■ Set exercise ■
In the NBC essay, rewrite the passage starting with "It was a fun" and going on through "bunch for lunch.", substituting "whiskey" for "Martini".

■ Text passage ■
-- -- --

ANOTHER ONE WHO REGRETS ANY PAIN HE MIGHT HAVE CAUSED

In this era of rote apologies for sexual transgressions, I’ll fess up and add one more—mine.  You be the judge if what I once did should be added to the mounting trash bin of Weinsteamy wrongdoing that’s making America look not so great again.

I’m referring of course to the continually breaking news about a blockchain of sexual harassments leading to sensational firings at FOX, CBS, PBS and now at my former workplace or playground–NBC.

Yes I admit I was maybe too courteous toward a fellow female executive when I was once in a power position at 30 Rock.  It resulted in an embarrassing complaint, but thank heaven in those sexually carefree days back in the 80’s, it fortunately stayed swept under the rug at NBC.   Until now.

In the words of Matt Lauer and a stream of seamy others, I too regret any pain I might have caused.  The phrase has almost become a cliché.

At the time it wasn’t Matt Lauer but Tom Brokaw who was the face of the “Today” show while I was vice president, assistant to the president of NBC, then TV wunderkind Fred Silverman.  Those were heady days up in my palatial suite of offices on the rarified sixth floor at 30 Rock overlooking the ice skating rink and Christmas trees at Rockefeller Center.

In those carefree days, we thought we could do no wrong.  Occasionally I’d go out for a liquid lunch with my corporate buddies, a ribald group from network sales.  We’d celebrate anything  . . .  we’d toast to Tuesday or to the miniseries that got good ratings or to landing yet another sponsor for Saturday Night Live.  Anything was worth a toast.

It was a fun time when only three major networks ruled the airwaves, and were raking it in.  We were a band of Robin Hood thieves robbing from the rich and keeping the loot for ourselves.  My sales buddies were cool guys–a chain smoking, loud-talking, hard-drinking bunch . . . stalwart advertising bowmen with a raucous sense of humor that got louder with each Martini.  We shared dirty jokes and lewd gossip about goings on at 30 Rock, about the coke snorting in the bathrooms and male executives cavorting with their female secretaries, excuse me, assistants. Yes, every top executive had one.  It was male heaven, a vastly different cultural time when inter-office sexual activity was considered just “fooling around,” not despised like it is today.

One day a women executive asked if she could tag along and join our wild bunch for lunch.

-- -- --

Element lookup records
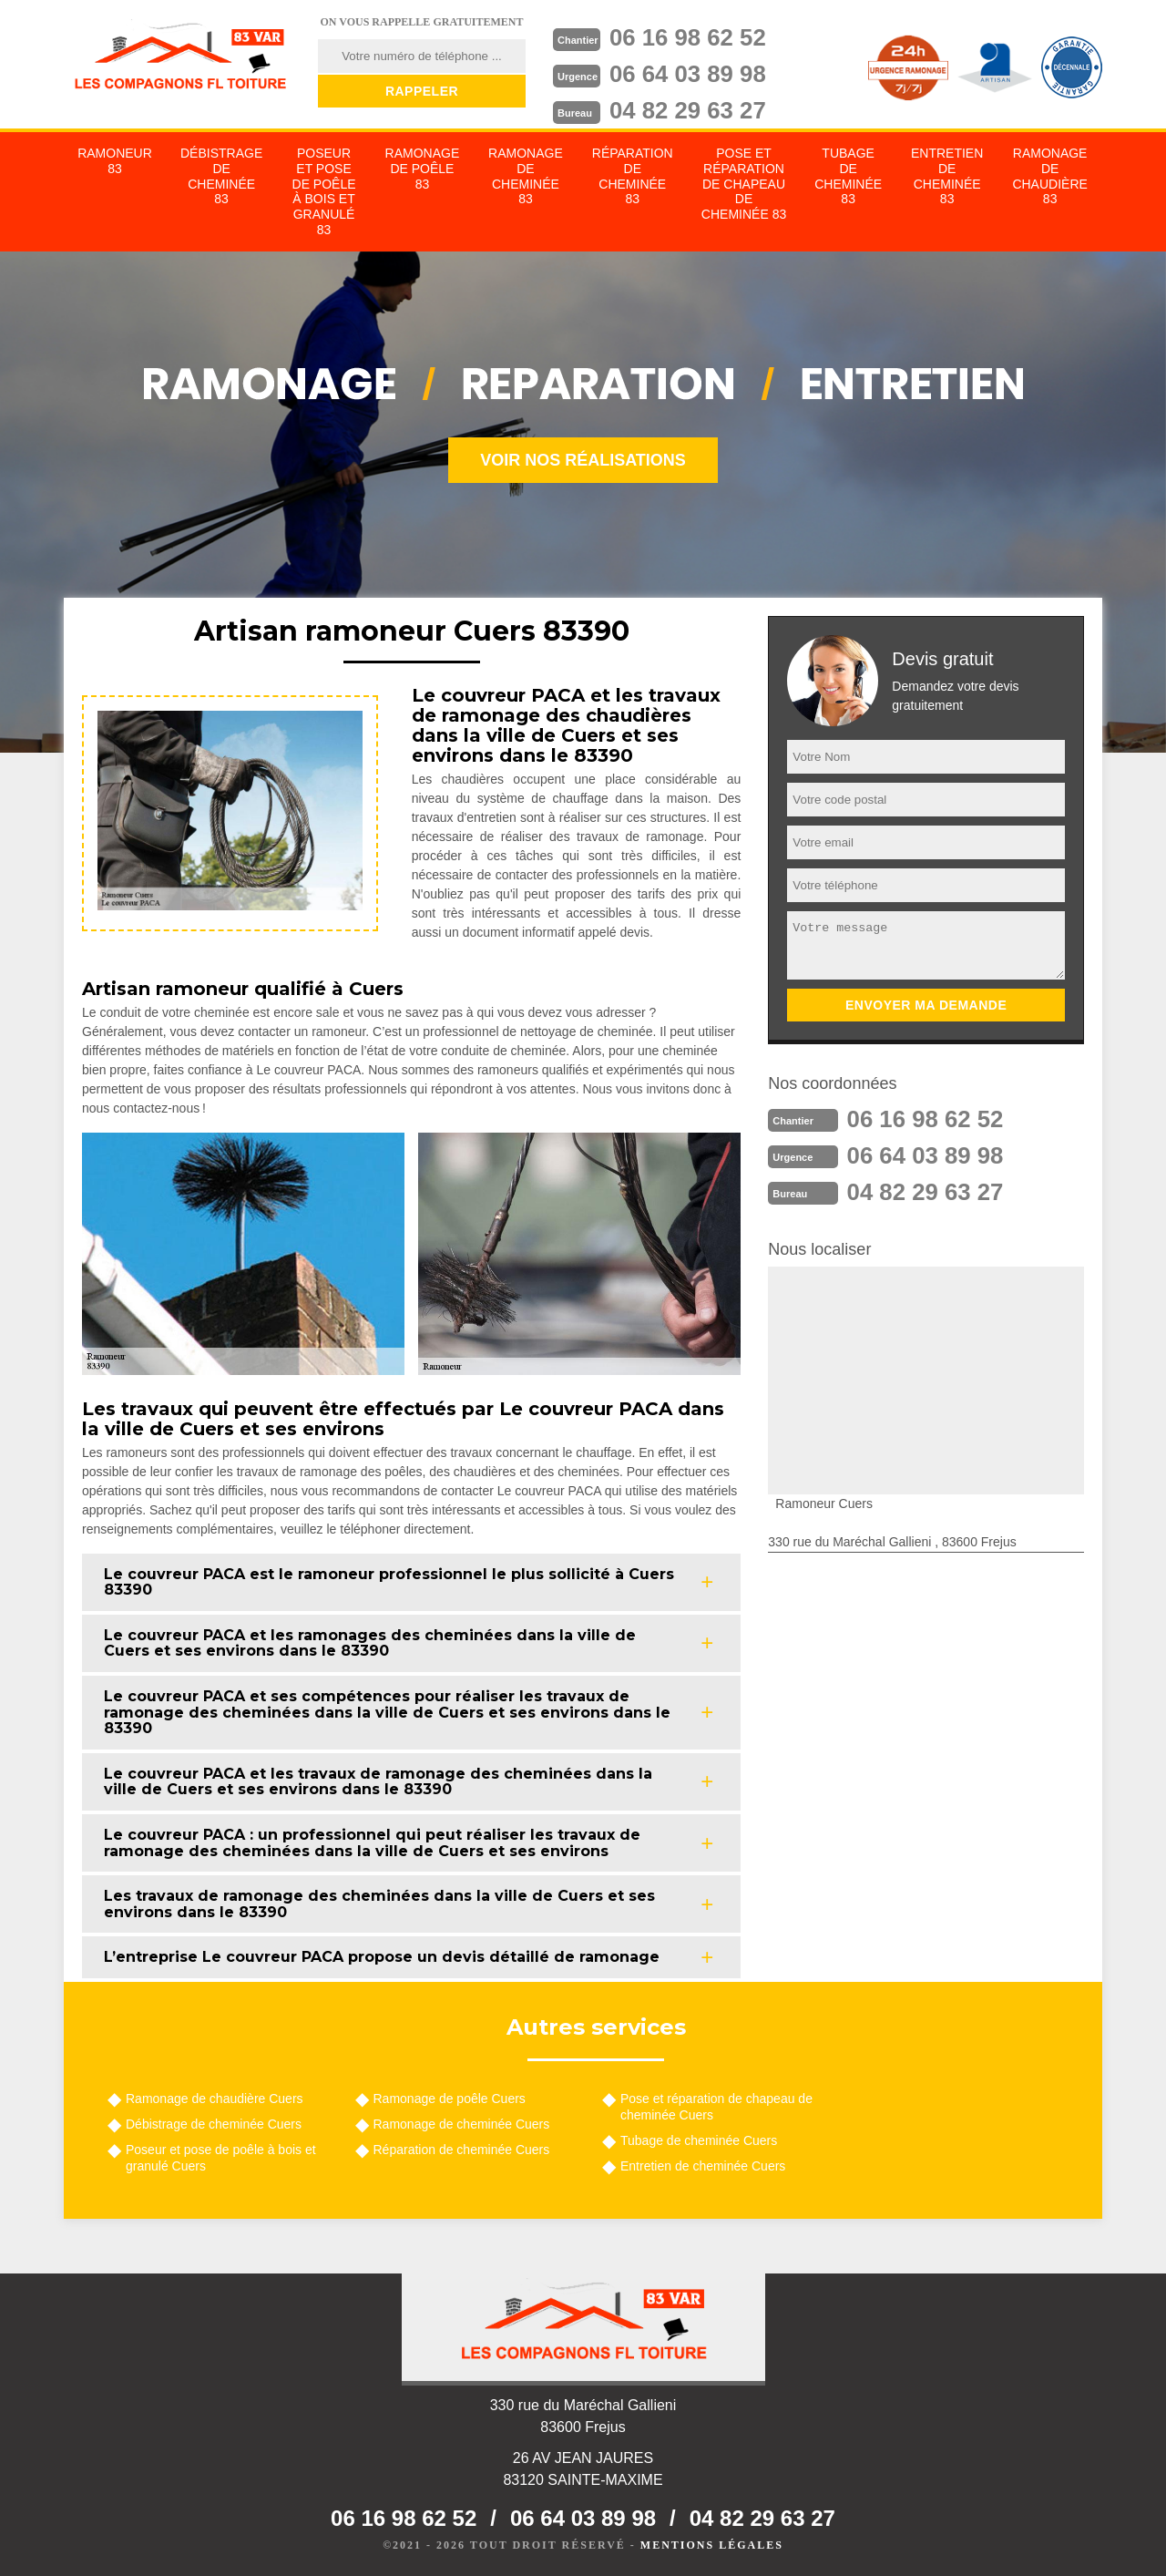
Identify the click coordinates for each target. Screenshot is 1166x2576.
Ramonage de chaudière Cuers (214, 2098)
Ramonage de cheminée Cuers (461, 2124)
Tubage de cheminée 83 (848, 176)
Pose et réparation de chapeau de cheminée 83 (743, 183)
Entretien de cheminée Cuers (702, 2166)
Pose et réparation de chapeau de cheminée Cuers (716, 2106)
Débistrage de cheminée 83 (221, 176)
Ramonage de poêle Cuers (449, 2098)
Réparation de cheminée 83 (632, 176)
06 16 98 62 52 (688, 37)
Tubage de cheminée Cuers (698, 2140)
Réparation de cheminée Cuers (461, 2149)
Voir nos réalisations (583, 460)
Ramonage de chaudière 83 (1049, 176)
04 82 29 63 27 (688, 110)
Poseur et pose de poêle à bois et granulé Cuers (221, 2157)
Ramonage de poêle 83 (422, 168)
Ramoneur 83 (114, 161)
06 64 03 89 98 (688, 73)
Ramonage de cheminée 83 (525, 176)
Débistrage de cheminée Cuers (214, 2124)
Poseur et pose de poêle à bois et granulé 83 (324, 191)
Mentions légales (711, 2545)
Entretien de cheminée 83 (947, 176)
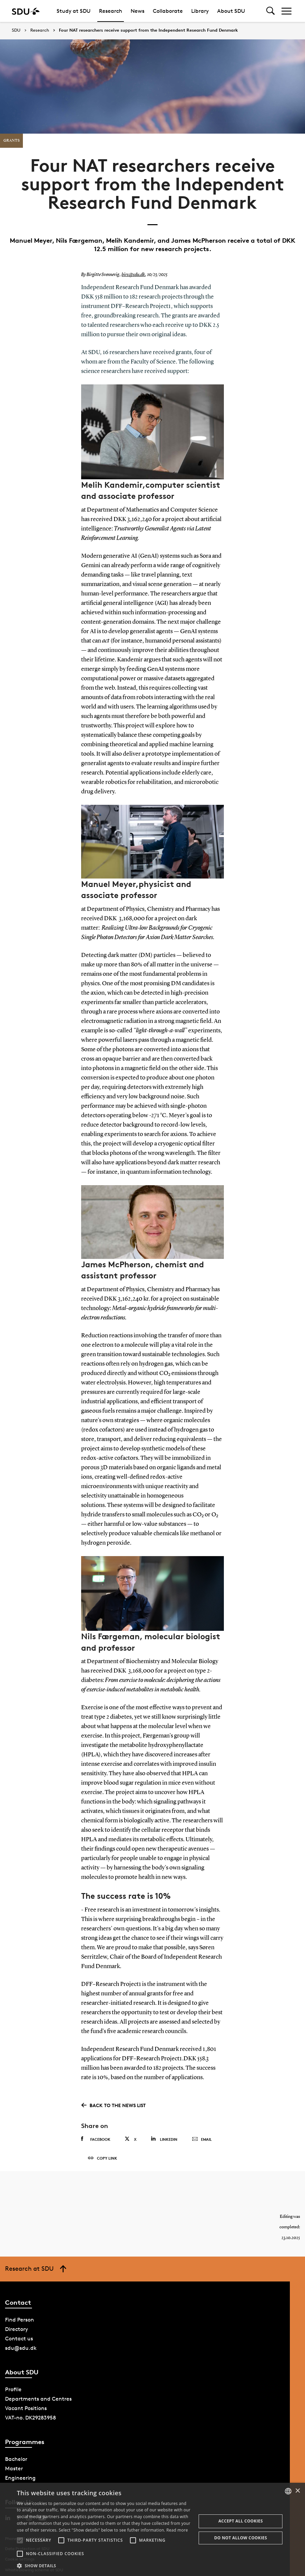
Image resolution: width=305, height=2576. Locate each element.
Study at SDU (74, 11)
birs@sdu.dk (133, 274)
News (137, 11)
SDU (16, 30)
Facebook (95, 2139)
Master (14, 2468)
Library (200, 11)
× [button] (297, 2491)
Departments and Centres (38, 2399)
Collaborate (168, 11)
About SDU (231, 11)
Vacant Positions (26, 2408)
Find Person (19, 2319)
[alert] (152, 2529)
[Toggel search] (270, 11)
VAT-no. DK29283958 (30, 2417)
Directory (16, 2329)
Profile (13, 2389)
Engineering (20, 2478)
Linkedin (164, 2139)
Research (110, 11)
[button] (20, 2540)
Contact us (19, 2338)
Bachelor (16, 2459)
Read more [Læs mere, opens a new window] (177, 2530)
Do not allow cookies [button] (240, 2538)
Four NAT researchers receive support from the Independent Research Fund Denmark (148, 30)
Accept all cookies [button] (240, 2521)
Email (202, 2139)
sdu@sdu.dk (21, 2348)
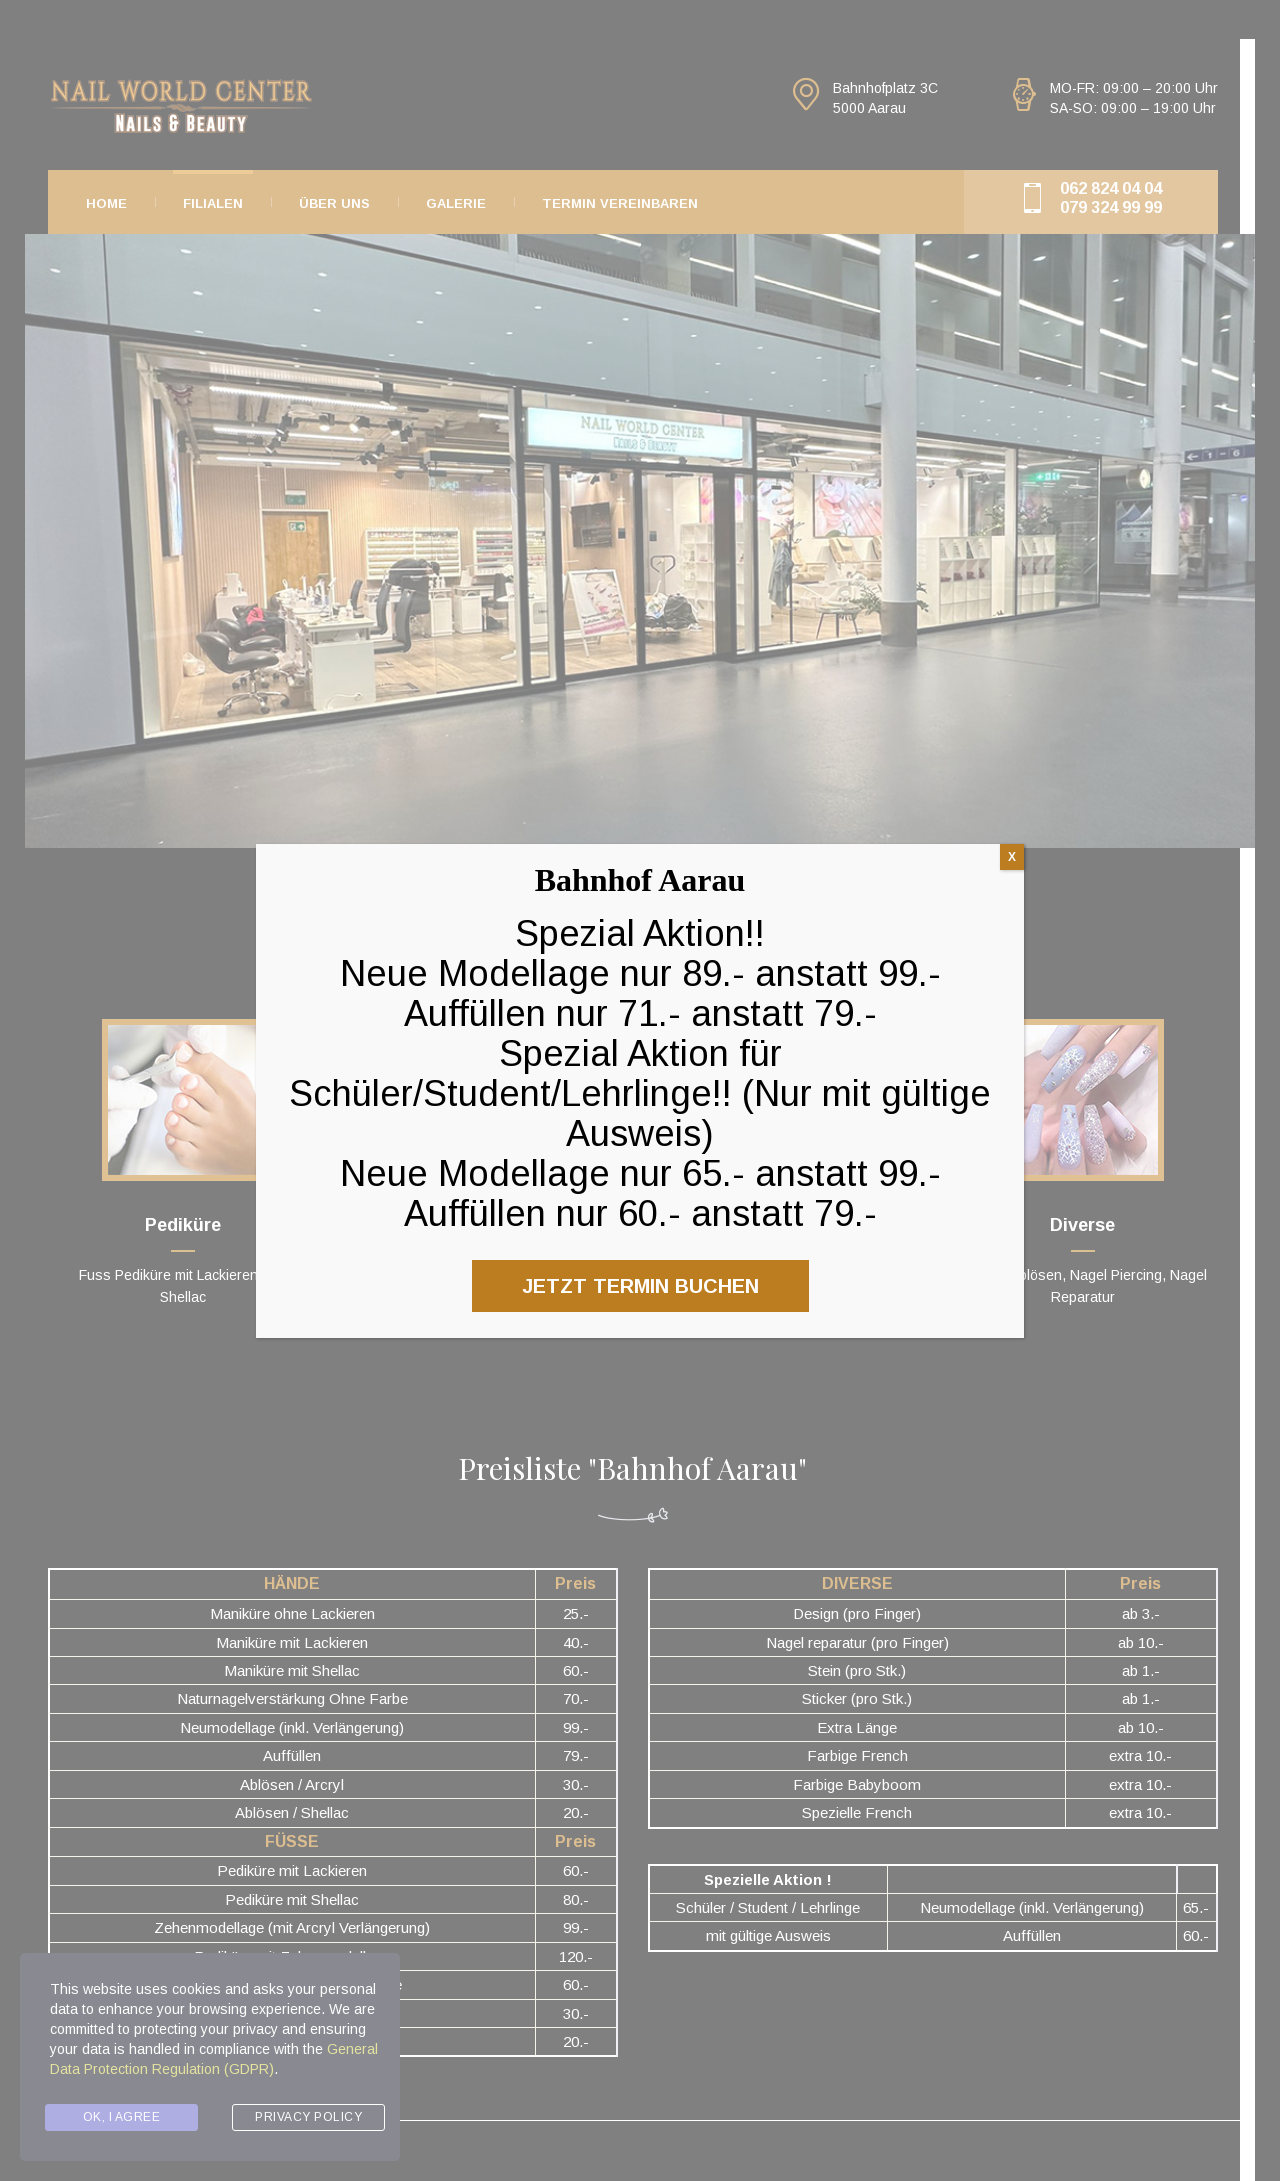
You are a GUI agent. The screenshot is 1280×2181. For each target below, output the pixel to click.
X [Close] (1012, 857)
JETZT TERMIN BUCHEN (640, 1286)
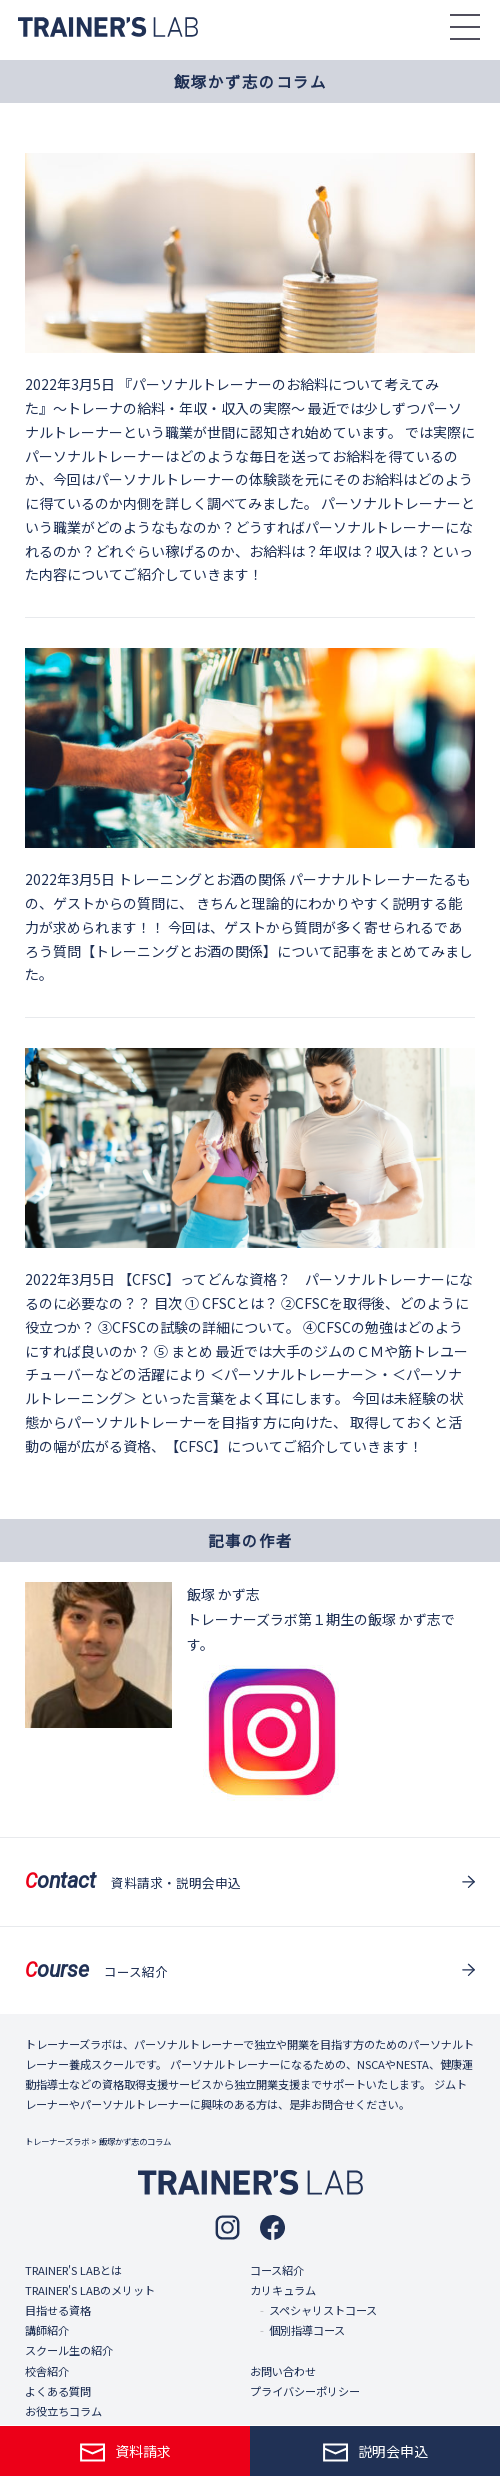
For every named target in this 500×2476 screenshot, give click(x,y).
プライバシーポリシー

-- -- --

■ Response ■
It was a fun time when only three major networks ruled the airwaves, and were raking it in.  We were a band of Robin Hood thieves robbing from the rich and keeping the loot for ourselves.  My sales buddies were cool guys–a chain smoking, loud-talking, hard-drinking bunch . . . stalwart advertising bowmen with a raucous sense of humor that got louder with each whiskey.  We shared dirty jokes and lewd gossip about goings on at 30 Rock, about the coke snorting in the bathrooms and male executives cavorting with their female secretaries, excuse me, assistants. Yes, every top executive had one.  It was male heaven, a vastly different cultural time when inter-office sexual activity was considered just “fooling around,” not despised like it is today.

One day a women executive asked if she could tag along and join our wild bunch for lunch.